Access to the Internet

As part of their proposal in the high cost area proceeding, consumer groups are calling for toll-free access to the Internet, and minimum transmission speed capabilities. Specifically, they are proposing that companies who want to receive the subsidy must offer toll-free access to a location with at least one ISP. I don’t know if this proposal will fly, but the important point is that consumer groups are now including Internet access as part of their definition of basic telecommunications service.
Another coalition of public interest groups in Canada has been pushing our government to adopt a model of public space community networking, and to provide the necessary funding to sustain this non-commercial initiative. As you heard this morning, we seem to be having some success. The Canadian government is working hard to spread Internet access points across the country, and to encourage Canadians of all ages and backgrounds to use the Internet for personal and business gain. In addition, we have succeeded in convincing a major broadcast carrier in Canada to reserve a few of its licensed broadband channels for non-profit, local community purposes such as health, education, and literacy.
Yet, only 28% of Canadians have Internet accounts. Not surprisingly, this rate is much higher among lower income households. At the same time, more and more information and services are offered over this medium, and more communication is conducted over the Internet. A recent publication of the NTIA in the United States shows that, despite significant growth in computer ownership and Internet usage among Americans, the “digital divide” persists, and is in fact widening. According to the NTIA’s survey, there is an even greater disparity in access among income and racial groups than there was three years ago. In other words, we are becoming a society of information haves and have-nots, despite our best intentions.
So, how do we improve this situation?
The effective approach is, I think, a multi-pronged one:

  1. Allow competition to flourish where it can best achieve the goal of affordable pricing. Governments should vigilantly guard against anti-competitive behaviour and harmful mergers in the markets for computer hardware and software, as well as Internet service provision.
  2. Use regulation to address systemic market inadequacies. Companies who wish to receive subsidies for service provision should have to meet certain access requirements.
  3. Provide direct financial and other support to establish public access points in communities, schools and libraries, and to train citizens in Internet usage.
  4. Support the development of not-for-profit community networking initiatives. If electronic democracy is to be realized, we must protect public space on the Internet, space that is unsullied by commercial interests and that permits the free flow of individual ideas and communications.

To sum up,

  1. The right to free speech on the Internet is one thing, but it’s pretty hollow for those who lack access to the medium in which this free expression can occur.
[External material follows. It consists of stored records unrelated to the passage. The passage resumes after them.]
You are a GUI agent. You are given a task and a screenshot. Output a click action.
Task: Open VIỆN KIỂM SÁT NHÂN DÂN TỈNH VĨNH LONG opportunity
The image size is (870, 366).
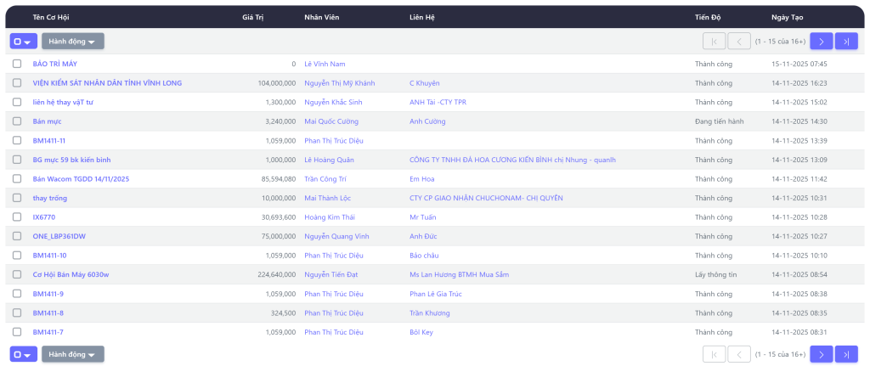point(107,83)
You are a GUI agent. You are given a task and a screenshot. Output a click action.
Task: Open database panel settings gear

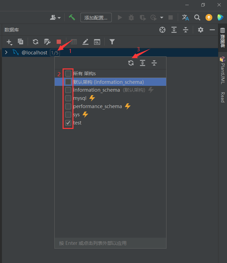click(x=201, y=30)
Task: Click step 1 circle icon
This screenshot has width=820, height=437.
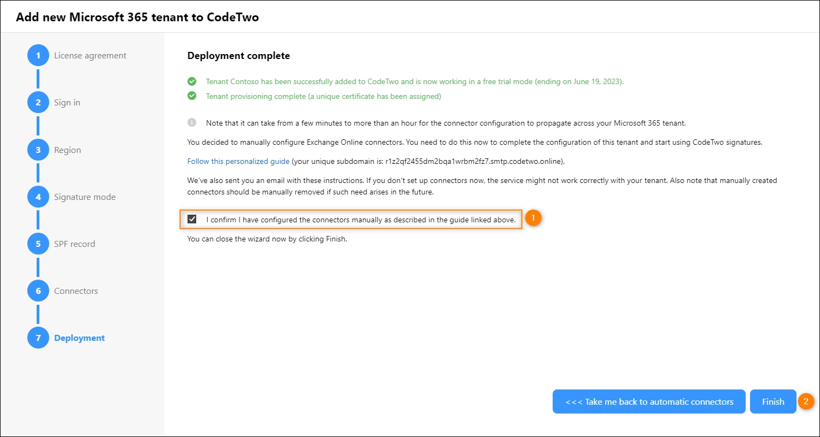Action: click(38, 56)
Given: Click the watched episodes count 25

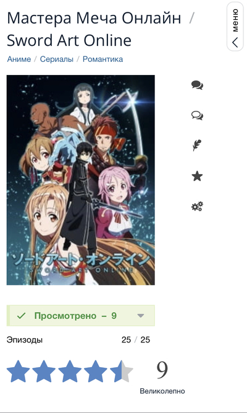Looking at the screenshot, I should point(126,340).
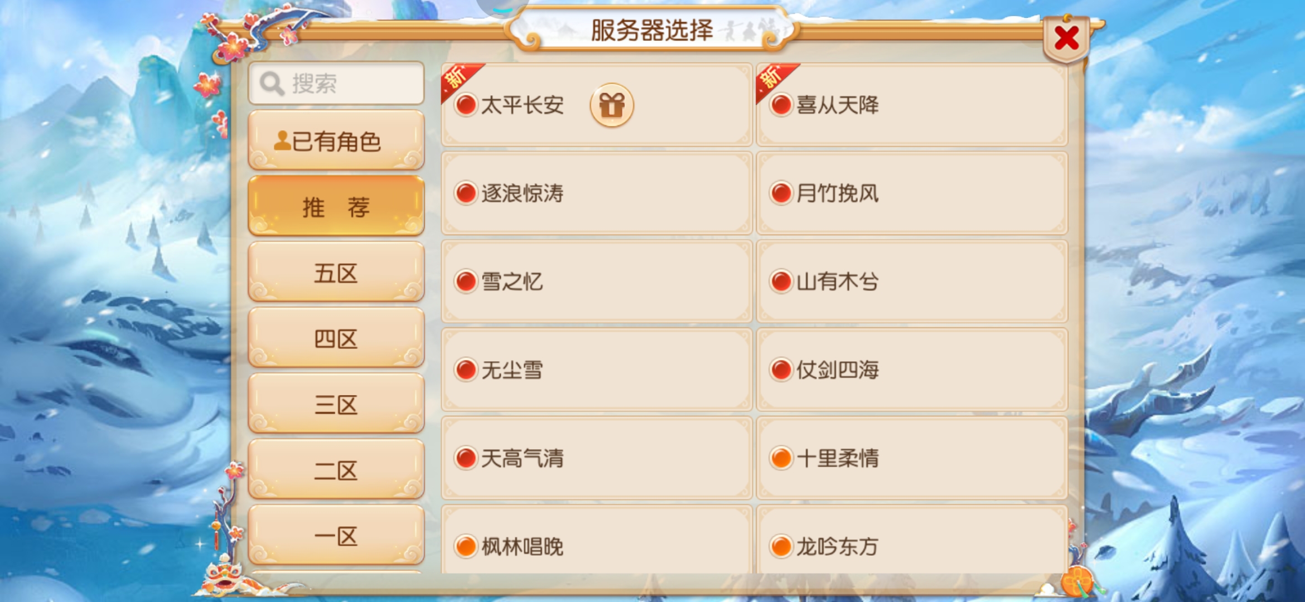Click the 新 ribbon on 喜从天降 server
This screenshot has height=602, width=1305.
pyautogui.click(x=775, y=80)
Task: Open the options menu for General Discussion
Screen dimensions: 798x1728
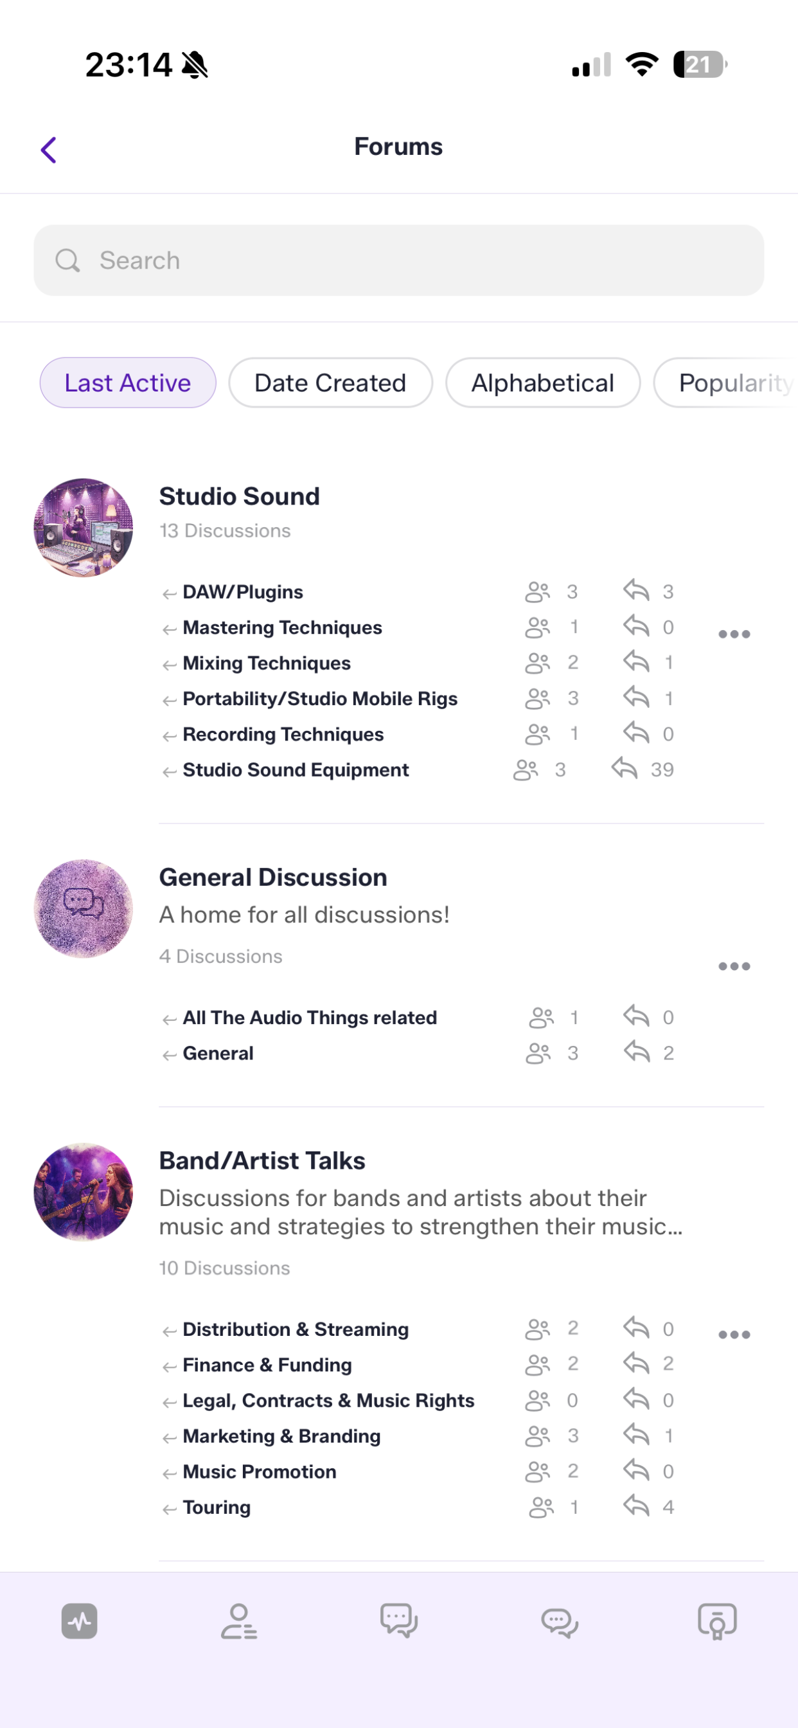Action: click(x=734, y=966)
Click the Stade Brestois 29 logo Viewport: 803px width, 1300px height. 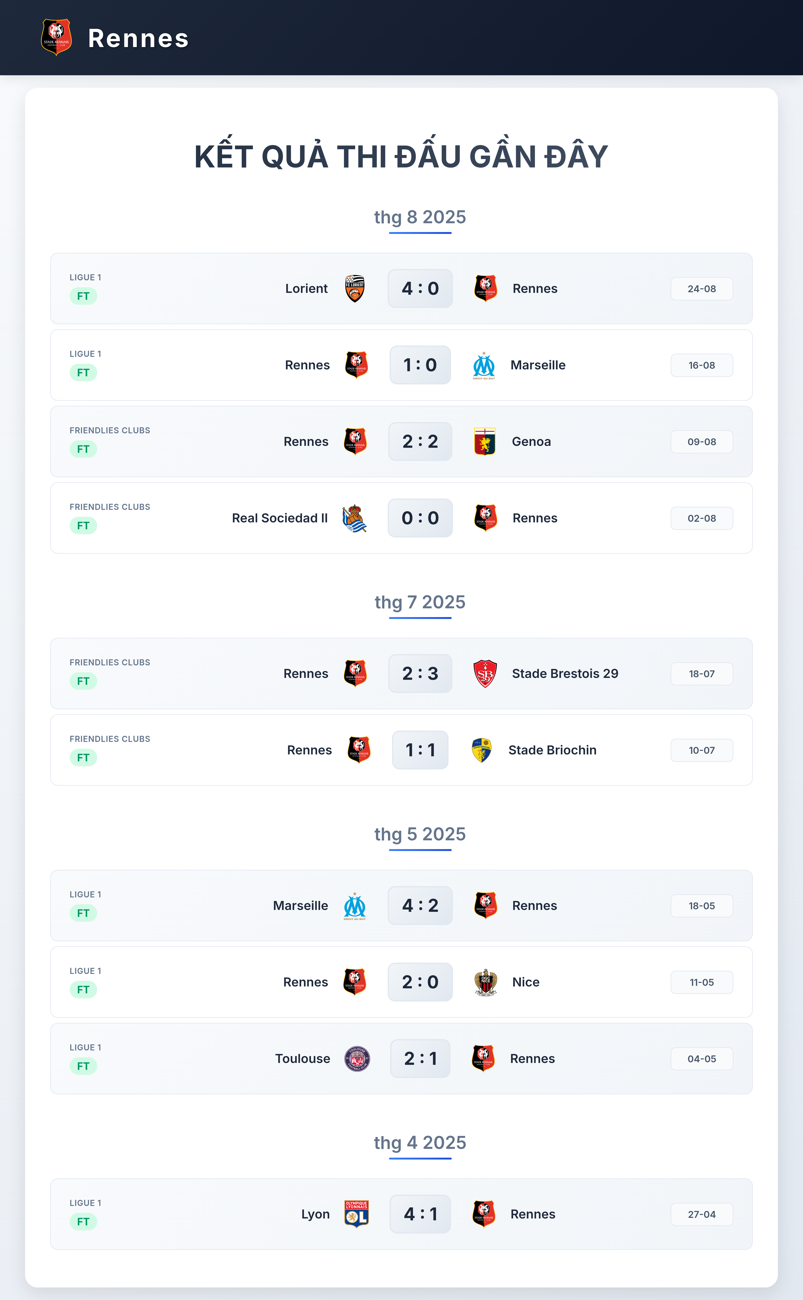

A truly democratic cyberspace is one to which everyone has access.
  2. In order not to exacerbate existing social disparities, we must make special efforts to ensure that the Internet advantage is brought to those who are starting off at a disadvantage. Schools and libraries are a good place to start, but ultimately, it’s access to the home that we will all need.
  3. Without diminishing the tremendous value of Internet access, we must not forget that many of our fellow citizens are still struggling to afford basic telephone service. With increased competition and deregulation of telecommunications, this problem could get worse. In the enthusiasm for expanding Internet access, let’s not ignore the prior and more immediate need for basic phone access.

1. In a recent survey, 97% of Canadians viewed telephone service to the home as essential, while only 39% considered Internet access to be an essential home service.